He's been the quiet achiever throughout the competition, and on Sunday night Beau's reinvented spider failed to impress the judges, but his return to the kitchen has been anything but ordinary.

First appearing in Season 4, it has been over a decade since Beau Cook's original season. Unlike many who have come Back To Win, after his first stint in the competition, Beau didn't pursue a career in the food industry and instead took up his dream of becoming a firefighter.

But when he was approached to return to the MasterChef kitchen, Beau said the call came at the right moment.

"After eleven years, especially in emergency service, you get a bit of burnout, so that really appealed to me.
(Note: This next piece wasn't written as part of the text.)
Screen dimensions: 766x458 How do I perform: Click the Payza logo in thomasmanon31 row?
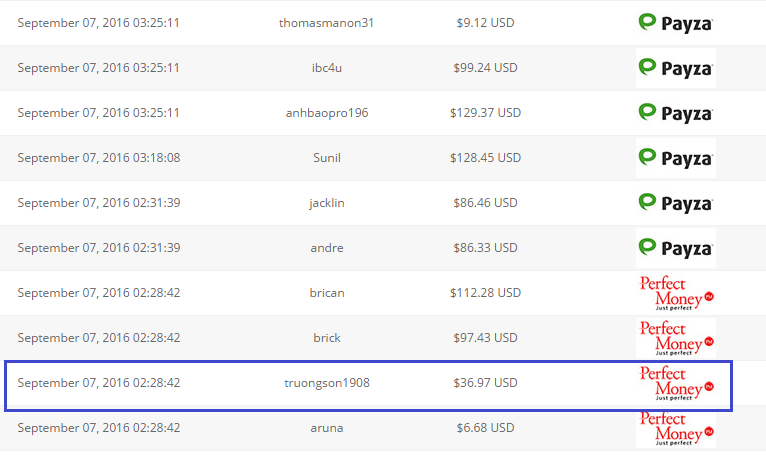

To just go away and do something that's a challenge, it's going to be fun, and then hopefully I'm refreshed for the next part of my career," Beau explained to 10 Play.

Standing alongside his fellow contestants, many of whom have gone on to open their own restaurants or work in kitchens for years, Beau said it was daunting at the beginning of the season.

"You kind of feel like an impostor, I did at the start," he admitted. "I don't have a public profile, I don't have a restaurant or work in a kitchen... but I figured out that I actually can cook. I'm not an impostor, and that was a bit of a wake-up for me," he continued.

"For me, what I'm passionate about is growing food. I have a big veggie patch and I love to cook for others, using stuff from my garden and sharing the excess with others."

Maintaining his skills by connecting with food by growing and foraging his own produce, Beau said, after he received the call to return, the one thing he felt like he needed to brush up on was dessert.

"I went and bought the sh*ttest ice cream maker you can find, made ice creams and failed to make pastry," he laughed. "But I think all those little failures just before I went in meant the next time I made them, they were going to be good... hopefully."

Despite being in the competition, Beau was unflappable throughout any of the challenges, including pressure tests.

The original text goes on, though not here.